In 2008 he developed character and environment designs and pencilled the four-issue comic series Afterburn for Red 5 Comics. The series was later adapted into the action film Afterburn, starring Dave Bautista and Samuel L. Jackson.

Nichols is based in Brisbane, Australia.

== Early life ==
Nichols was born in Adelaide, Australia. He developed an interest in comics and illustration at an early age before pursuing professional work in the comic book industry.

== Career ==
Nichols began working in the American comic book industry in the early 2000s. He produced artwork for several titles published by Marvel Comics including The Incredible Hulk and Exiles.

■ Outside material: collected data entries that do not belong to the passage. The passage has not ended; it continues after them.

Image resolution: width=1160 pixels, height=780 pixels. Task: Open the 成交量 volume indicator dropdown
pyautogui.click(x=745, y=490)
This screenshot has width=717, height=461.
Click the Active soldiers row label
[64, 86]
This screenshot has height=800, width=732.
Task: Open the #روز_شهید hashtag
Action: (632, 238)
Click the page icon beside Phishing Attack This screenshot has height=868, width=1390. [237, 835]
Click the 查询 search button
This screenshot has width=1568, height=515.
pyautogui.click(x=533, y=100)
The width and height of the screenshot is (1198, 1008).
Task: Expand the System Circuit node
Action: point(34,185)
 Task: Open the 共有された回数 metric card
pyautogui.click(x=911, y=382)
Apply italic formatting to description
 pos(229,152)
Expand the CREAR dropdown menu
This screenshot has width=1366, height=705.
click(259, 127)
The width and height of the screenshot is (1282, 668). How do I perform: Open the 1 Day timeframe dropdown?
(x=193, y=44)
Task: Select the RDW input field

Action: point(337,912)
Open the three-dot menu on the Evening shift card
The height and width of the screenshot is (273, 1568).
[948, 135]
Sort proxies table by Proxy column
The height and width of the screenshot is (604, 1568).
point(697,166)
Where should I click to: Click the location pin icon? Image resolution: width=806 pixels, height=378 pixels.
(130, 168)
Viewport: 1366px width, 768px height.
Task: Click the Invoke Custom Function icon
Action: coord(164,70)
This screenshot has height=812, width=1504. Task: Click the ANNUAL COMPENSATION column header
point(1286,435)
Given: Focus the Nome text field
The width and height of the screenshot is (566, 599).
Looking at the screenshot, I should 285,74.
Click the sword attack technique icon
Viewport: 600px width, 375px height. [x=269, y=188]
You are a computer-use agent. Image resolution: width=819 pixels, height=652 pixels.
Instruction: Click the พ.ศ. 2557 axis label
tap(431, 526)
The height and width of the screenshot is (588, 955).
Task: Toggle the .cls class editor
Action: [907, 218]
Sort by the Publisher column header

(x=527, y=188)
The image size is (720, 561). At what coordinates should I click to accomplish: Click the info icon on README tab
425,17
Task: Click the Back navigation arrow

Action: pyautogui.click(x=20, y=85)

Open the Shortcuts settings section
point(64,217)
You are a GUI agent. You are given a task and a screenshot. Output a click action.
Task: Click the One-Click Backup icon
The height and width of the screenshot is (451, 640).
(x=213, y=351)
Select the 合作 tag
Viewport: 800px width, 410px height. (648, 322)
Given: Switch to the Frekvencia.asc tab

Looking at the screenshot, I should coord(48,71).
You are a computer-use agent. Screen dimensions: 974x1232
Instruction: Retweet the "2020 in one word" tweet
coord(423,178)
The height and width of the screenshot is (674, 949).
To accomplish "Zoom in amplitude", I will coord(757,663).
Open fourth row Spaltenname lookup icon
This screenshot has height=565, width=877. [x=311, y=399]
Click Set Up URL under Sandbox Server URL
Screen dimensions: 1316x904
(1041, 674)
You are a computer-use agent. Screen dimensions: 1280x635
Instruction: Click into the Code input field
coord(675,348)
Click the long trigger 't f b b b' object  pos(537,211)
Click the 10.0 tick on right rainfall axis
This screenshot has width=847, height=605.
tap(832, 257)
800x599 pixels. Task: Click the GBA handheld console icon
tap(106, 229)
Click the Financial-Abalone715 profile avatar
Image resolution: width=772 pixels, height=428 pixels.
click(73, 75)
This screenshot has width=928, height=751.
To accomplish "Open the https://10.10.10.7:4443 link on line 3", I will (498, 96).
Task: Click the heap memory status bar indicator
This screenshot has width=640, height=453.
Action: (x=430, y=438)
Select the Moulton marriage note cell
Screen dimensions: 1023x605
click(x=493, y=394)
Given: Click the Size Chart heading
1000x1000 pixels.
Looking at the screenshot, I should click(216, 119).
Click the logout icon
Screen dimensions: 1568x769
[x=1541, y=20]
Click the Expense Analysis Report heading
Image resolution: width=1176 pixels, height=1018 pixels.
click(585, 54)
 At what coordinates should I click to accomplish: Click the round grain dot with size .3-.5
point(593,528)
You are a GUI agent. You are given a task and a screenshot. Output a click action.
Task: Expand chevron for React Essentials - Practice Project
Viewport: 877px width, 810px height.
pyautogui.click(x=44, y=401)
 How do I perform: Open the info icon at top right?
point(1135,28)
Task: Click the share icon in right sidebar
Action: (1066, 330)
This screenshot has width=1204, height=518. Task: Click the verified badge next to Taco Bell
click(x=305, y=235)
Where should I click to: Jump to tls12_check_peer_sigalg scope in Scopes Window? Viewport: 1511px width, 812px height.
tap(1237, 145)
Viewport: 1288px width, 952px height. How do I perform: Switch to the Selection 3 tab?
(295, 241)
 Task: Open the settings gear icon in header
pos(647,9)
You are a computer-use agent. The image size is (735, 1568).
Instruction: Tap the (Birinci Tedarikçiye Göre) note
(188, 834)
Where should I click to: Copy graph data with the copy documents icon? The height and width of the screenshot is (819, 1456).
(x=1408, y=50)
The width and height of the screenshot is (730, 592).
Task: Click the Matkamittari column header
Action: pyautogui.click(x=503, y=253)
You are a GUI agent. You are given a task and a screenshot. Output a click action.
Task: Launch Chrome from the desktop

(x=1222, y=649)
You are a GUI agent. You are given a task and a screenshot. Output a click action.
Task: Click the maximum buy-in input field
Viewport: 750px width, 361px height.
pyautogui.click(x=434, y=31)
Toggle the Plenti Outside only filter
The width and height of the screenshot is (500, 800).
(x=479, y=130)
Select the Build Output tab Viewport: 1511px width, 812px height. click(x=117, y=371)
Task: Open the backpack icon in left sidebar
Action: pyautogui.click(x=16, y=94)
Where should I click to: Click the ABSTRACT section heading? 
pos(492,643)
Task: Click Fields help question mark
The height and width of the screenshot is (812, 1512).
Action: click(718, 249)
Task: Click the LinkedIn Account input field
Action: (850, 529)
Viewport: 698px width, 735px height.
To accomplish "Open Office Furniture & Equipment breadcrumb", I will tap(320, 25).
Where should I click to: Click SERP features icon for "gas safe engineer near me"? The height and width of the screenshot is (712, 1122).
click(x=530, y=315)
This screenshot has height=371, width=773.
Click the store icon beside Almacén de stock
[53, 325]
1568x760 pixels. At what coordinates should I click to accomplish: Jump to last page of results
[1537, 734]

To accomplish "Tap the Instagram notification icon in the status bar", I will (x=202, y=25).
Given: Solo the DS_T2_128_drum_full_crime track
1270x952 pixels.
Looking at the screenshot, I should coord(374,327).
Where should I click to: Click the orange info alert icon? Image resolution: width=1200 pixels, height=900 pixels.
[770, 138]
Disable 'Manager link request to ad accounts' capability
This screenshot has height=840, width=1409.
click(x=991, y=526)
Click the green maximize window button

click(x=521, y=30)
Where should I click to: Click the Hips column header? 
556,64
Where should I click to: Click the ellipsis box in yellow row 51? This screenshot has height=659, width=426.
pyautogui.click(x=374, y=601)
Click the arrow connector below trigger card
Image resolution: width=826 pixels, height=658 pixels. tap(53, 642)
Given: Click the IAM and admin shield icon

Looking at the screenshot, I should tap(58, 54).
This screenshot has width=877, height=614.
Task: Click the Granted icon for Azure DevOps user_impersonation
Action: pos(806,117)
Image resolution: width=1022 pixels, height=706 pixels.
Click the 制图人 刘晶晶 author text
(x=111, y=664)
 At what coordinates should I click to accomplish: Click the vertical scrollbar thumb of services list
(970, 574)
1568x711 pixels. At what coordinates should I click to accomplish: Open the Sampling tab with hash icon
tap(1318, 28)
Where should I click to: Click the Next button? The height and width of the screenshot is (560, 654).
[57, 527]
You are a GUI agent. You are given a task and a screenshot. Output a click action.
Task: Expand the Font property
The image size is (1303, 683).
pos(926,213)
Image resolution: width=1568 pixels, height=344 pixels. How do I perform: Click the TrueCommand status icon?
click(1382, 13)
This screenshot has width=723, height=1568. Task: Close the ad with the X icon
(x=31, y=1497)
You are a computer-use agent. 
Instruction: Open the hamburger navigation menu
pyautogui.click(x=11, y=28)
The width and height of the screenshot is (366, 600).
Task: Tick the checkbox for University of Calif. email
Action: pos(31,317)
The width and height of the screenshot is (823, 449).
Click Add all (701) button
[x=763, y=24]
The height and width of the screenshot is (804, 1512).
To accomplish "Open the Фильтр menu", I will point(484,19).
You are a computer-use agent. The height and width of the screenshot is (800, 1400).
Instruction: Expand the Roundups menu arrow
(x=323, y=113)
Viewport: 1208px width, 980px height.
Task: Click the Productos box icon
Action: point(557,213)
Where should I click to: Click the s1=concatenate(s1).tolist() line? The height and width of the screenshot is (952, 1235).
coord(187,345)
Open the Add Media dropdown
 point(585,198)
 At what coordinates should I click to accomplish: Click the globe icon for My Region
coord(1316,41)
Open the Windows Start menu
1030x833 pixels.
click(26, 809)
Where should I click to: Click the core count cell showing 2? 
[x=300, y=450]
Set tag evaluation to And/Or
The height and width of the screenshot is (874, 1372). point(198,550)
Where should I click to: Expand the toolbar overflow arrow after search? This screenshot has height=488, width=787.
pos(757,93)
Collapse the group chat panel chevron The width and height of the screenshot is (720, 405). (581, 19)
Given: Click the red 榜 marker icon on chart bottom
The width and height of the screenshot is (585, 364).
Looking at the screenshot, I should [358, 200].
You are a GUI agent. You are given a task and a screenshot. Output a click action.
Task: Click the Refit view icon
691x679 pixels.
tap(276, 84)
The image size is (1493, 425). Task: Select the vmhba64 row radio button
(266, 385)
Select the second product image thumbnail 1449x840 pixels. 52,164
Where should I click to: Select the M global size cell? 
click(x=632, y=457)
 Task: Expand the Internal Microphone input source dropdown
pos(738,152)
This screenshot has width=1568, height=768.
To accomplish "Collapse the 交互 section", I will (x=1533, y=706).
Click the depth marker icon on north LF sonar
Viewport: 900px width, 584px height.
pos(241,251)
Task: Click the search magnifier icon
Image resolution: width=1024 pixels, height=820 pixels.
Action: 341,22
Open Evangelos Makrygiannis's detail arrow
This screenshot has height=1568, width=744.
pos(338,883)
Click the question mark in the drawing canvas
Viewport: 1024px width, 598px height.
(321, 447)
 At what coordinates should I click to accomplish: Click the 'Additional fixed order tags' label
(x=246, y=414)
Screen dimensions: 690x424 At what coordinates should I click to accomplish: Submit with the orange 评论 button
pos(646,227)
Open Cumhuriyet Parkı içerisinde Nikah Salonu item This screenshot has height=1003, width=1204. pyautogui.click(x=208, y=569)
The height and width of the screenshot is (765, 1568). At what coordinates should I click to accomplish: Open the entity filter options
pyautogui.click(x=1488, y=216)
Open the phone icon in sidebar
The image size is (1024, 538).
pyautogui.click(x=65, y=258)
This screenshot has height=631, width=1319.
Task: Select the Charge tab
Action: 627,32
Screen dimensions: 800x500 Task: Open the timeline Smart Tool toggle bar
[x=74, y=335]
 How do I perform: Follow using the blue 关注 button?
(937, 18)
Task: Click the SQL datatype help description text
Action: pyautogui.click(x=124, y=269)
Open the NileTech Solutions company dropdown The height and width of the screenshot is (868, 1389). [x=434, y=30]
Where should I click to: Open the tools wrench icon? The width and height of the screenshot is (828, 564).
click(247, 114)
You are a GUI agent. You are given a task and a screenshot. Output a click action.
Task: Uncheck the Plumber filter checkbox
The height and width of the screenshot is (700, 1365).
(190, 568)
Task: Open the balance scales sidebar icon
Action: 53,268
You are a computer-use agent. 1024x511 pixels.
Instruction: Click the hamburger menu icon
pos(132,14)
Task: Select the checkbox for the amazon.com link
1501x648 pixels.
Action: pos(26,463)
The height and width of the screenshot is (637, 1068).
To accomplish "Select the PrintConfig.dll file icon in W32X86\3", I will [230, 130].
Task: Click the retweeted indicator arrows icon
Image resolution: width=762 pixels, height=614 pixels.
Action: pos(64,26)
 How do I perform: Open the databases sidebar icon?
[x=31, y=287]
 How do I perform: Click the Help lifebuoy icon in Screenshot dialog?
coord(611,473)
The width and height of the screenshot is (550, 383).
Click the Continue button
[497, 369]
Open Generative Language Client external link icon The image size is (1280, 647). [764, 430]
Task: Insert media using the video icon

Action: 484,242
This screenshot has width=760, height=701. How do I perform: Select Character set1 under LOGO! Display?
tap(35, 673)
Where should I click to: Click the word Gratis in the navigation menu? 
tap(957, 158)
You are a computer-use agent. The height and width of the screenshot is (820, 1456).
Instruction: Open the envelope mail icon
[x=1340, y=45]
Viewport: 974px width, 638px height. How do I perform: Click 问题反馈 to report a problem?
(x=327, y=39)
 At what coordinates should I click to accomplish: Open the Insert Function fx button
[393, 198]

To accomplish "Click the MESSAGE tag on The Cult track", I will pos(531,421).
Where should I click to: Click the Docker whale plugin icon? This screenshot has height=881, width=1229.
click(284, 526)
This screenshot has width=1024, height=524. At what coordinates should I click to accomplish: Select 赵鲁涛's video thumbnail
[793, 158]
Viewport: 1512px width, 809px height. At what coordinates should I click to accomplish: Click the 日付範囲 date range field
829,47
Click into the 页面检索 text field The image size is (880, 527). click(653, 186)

He later worked with IDW Publishing on licensed comic series including Orphan Black and The X-Files.

Nichols also co-illustrated the graphic novel adaptation of Star Wars: The Force Unleashed for Dark Horse Comics.

In 2008, Nichols created character and environment designs and pencilled the four-issue comic series Afterburn for Red 5 Comics. The series was later adapted into the action film Afterburn.

== Exhibitions & public artwork ==

=== 2016 ===
Marvel: Creating the Cinematic Universe

Queensland Gallery of Modern Art (GOMA), Brisbane. “Homage to Spider-Man”, Original mural artwork designed for the exhibition.

=== 2019 ===
Marvel: Journey of Heroes

Melbourne Central exhibition celebrating Marvel's 80th anniversary. Original Marvel artwork featured alongside Australian comic artists.

=== 2025 ===
Deadpool × Wrexham Down Under Tour

Marvel Stadium, Melbourne. Original Deadpool and Wolverine Artwork created for the Wrexham AFC tour promotion.

=== 2026 ===
Ed Sheeran “Loop Tour”

Marvel Stadium, Melbourne. Large-scale promotional artwork depicting Ed Sheeran and Marvel's Thor.

== Selected bibliography ==

- Giant-Size Incredible Hulk #1 (Marvel Comics)
- Exiles: Days of Then and Now (Marvel Comics)
- Bill and Ted Roll The Dice #1-4 (Opus Comics)
- Orphan Black (IDW Publishing)
- The X-Files X-Mas Special (IDW Publishing)
- Star Wars: The Force Unleashed (Dark Horse Comics)
- Jurassic Park Adult Coloring Book Graphic Novel (Dark Horse Comics)
- Afterburn (Red 5 Comics)
- F.V.Z.A. (Radical Comics)
- Ryder On The Storm (Radical Comics)
- Echoes: An Inktober Tribute Collection (Wayne Nichols Comics)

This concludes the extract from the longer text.